Bei einer Abschlusskundgebung vor seinen Anhängern in Harare sagte Mugabe, dass ihn die Meinung der restlichen Welt nicht interessiere. "Mir wäre es lieber, die Welt würde uns in Ruhe lassen", zitierte ihn der britische Sender BBC. Mugabe ist bereits seit fast 21 Jahren Präsident Simbabwes.

Die ersten Wahllokale sollten gegen 7.00 Uhr öffnen. Die Abstimmung findet vor dem Hintergrund weltweiter Proteste und brutaler Gewalt im Lande statt. Nach Ansicht von Beobachtern ist die Wahl weder frei noch fair. Obwohl am Ergebnis kaum Zweifel besteht, ist der Zeitpunkt der Bekanntgabe unklar. Mugabe steht im Verdacht, mit Gewalt eine hohe Wahlbeteiligung sichern zu wollen.

In die Vermittlungen um eine politische Lösung hat sich nun auch Simbabwes Nachbarland Botsuana eingeschaltet, wo nach Medienangaben am Donnerstagabend eine Delegation von Mugabes ZANU(PF) eintraf. Botsuanas Regierung betonte, wenn andere Staaten der Region zu sehr zögerten, müsse das Land im Alleingang eine Vermittlung versuchen.

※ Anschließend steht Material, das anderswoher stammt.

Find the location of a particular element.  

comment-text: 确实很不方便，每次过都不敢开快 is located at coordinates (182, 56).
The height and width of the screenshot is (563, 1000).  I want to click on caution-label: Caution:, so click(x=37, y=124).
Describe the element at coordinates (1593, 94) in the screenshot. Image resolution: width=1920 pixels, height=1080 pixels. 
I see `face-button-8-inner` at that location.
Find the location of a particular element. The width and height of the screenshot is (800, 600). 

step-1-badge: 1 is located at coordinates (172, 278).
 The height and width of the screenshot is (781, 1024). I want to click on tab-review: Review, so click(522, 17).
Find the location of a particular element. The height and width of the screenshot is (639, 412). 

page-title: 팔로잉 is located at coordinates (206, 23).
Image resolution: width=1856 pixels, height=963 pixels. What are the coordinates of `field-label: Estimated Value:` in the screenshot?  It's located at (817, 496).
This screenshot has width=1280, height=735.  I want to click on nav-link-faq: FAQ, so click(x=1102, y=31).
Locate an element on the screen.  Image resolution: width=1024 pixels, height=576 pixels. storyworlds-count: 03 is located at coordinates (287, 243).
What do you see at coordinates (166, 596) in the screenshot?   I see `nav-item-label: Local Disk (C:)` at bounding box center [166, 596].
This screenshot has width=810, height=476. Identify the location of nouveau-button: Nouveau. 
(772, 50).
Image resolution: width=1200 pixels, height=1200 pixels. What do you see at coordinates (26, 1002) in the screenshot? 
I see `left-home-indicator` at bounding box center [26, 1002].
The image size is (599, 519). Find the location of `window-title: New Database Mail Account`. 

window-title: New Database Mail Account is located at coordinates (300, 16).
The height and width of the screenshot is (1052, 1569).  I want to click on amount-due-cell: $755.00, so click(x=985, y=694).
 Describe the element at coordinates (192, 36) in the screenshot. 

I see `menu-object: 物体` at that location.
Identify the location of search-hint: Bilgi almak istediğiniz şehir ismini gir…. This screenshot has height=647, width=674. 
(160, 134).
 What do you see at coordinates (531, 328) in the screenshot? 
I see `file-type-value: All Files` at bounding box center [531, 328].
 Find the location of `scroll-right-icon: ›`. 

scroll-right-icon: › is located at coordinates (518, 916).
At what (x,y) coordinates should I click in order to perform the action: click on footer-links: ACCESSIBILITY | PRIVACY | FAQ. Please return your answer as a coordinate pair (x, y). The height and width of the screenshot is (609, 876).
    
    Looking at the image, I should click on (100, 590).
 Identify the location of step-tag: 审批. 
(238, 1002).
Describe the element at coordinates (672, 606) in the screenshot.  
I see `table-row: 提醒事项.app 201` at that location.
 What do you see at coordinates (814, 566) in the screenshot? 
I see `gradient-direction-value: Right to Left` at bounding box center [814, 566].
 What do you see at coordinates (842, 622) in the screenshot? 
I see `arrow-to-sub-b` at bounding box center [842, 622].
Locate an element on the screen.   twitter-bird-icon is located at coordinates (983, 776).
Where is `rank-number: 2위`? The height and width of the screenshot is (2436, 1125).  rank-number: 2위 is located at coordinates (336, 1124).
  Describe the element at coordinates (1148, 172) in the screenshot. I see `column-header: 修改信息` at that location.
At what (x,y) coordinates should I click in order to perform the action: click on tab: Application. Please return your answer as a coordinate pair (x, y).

Politiker weltweit und die UN hatten am Donnerstagabend erneut eine Verschiebung der Stichwahl gefordert. UN-Generalsekretär Ban Ki Moon sagte in New York, angesichts von Einschüchterung und Gewalt im Land könne keine glaubwürdige und faire Wahl erwartet werden. "Die Situation scheint sich zwar zu entwickeln, aber ich bin immer noch besorgt, dass es bei einer Wahl, die unter solchen Umständen stattfindet, ernsthafte Fragen und Kontroversen um die Legitimität der Entscheidung geben wird."